NEW YORK (TheStreet) -- Shares of Bob Evans Farms (BOBE) are falling 8.74% to $40.83 on heavy trading volume midday Wednesday after the New Albany, OH-based company provided a weak outlook for fiscal 2017.

After yesterday's market close, the restaurant company said it forecasts earnings per share between $2 and $2.15 on revenue of $1.28 billion to $1.33 billion for the full year.

Analysts are modeling earnings of $2.19 per share on revenue of $1.32 billion.

Additionally, the company said it expects flat to negative low-single digit same-store sales in fiscal 2017, while analysts see an increase of 0.5%.

For the 2016 fiscal fourth quarter, Bob Evans reported adjusted earnings of 48 cents per diluted share, topping Wall Street's expectations of 43 cents per share.

Revenue for the quarter was $345.6 million, above estimates of $345.3 million.

Same-store sales declined 3%, while analysts were expecting a decrease of 2.2%.

Oppenheimer maintained its "outperform" rating and $50 price target on the stock after the results.

"Positive comps is the recipe for earnings upside, gives credibility to a SOTP valuation framework (with food products) and is required for us to get bullish, near- term. August's new menu and easy comparisons could help, but until confidence in positive trends emerges, the stock remains stuck in a range," the firm wrote in an analyst note earlier today.
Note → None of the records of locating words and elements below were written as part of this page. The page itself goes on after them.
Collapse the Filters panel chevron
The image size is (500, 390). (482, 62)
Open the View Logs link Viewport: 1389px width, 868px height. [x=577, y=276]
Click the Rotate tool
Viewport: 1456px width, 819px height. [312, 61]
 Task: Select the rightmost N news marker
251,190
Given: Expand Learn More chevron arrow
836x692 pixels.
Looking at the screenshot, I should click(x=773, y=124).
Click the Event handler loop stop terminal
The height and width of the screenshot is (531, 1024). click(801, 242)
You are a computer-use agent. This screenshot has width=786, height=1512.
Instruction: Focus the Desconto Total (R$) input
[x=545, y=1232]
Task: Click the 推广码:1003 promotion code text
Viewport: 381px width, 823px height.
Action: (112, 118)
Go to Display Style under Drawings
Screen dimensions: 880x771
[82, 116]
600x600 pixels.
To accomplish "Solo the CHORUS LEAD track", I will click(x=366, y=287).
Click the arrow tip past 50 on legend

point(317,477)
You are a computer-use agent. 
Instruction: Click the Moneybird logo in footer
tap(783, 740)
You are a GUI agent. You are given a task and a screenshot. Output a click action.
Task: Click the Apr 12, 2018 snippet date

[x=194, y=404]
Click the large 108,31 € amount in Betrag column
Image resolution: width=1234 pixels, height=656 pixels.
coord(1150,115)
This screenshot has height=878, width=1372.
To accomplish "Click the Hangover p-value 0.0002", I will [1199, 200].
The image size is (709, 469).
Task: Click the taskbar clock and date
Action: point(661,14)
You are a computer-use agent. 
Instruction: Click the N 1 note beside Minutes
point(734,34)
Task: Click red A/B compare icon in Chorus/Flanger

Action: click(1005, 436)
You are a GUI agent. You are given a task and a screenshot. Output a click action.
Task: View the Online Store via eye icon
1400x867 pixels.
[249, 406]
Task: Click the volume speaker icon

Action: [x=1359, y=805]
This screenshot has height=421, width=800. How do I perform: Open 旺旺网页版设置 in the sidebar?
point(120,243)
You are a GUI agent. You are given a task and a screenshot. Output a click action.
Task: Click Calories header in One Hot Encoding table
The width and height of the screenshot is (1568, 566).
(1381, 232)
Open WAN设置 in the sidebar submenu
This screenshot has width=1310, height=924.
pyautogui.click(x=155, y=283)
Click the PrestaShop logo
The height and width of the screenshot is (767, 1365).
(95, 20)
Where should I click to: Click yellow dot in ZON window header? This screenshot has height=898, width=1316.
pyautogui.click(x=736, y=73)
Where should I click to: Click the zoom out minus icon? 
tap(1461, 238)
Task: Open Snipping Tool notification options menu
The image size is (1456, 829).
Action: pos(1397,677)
About 750,013 of the company's shares changed hands so far today vs. its average volume of 242,217 shares per day.

Separately, TheStreet Ratings Team has a "Buy" rating with a score of B on the stock.

The company's strengths can be seen in multiple areas, such as its compelling growth in net income, good cash flow from operations, impressive record of earnings per share growth and notable return on equity.

The team believes its strengths outweigh the fact that the company has had generally high debt management risk by most measures that were evaluated.

Recently, TheStreet Ratings objectively rated this stock according to its "risk-adjusted" total return prospect over a 12-month investment horizon. Not based on the news in any given day, the rating may differ from Jim Cramer's view or that of this articles's author.